Nicholas Antongiavanni possède énormément de connaissances très solides et documentées sur l’Histoire du vêtement, bien qu’il faille attendre la moitié de l’ouvrage pour s’en apercevoir. Toutefois, on a le sentiment de lire la copie d’un écolier ayant appris par cœur sa leçon puis l’ayant recrachée, telle quelle, dans sa copie, sans toutefois détenir une vision d’ensemble de l’élégance masculine ni sans y apporter de réflexion très poussée. Il rappelle certes les traditions sartoriales masculines et les convenances concernant le port du vêtement selon les circonstances après la moitié de l’ouvrage, mais commence ce dernier en niant complètement ces règles, créant une immense contradiction dans ses propos. Recommande t-il de connaître les règles ? De les appliquer ? De les briser ? Il ne le dit pas, entretenant le flou émanant de son discours.

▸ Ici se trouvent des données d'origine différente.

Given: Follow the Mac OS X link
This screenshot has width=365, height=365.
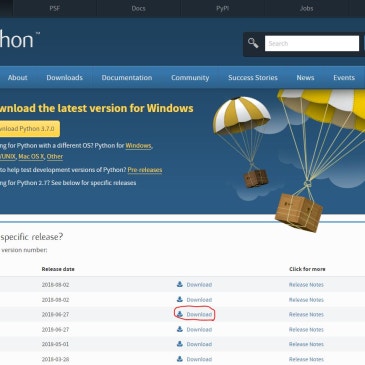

Il ne donne pas l’impression qu’il sache de quoi il parle. En fait, disons qu’il sait de quoi il parle, mais nous ne parlons pas de la même chose. Lui s’occupe du style, de l’esthétique d’une mise, et nous d’élégance, qui englobe certes cela, mais aussi toute une réflexion préalable, ainsi qu’un soucis de respect -tout du moins, de connaissance- des règles sartoriales.

Pour finir, je ne vous déconseille pas ce livre, car vous apprendrez des faits historiques dans tous les cas. Et quand bien même vous partageriez mon avis quant à la qualité de l’ouvrage, votre temps ne serait pas perdu car il est intellectuellement très sain de lire des écrits contraires à ses convictions. Ceci est comme lire Le Figaro si vous êtes de gauche ou Libération si vous êtes de droite, en complément de vos journaux habituels. Cela forge l’esprit critique et permet de s’ouvrir.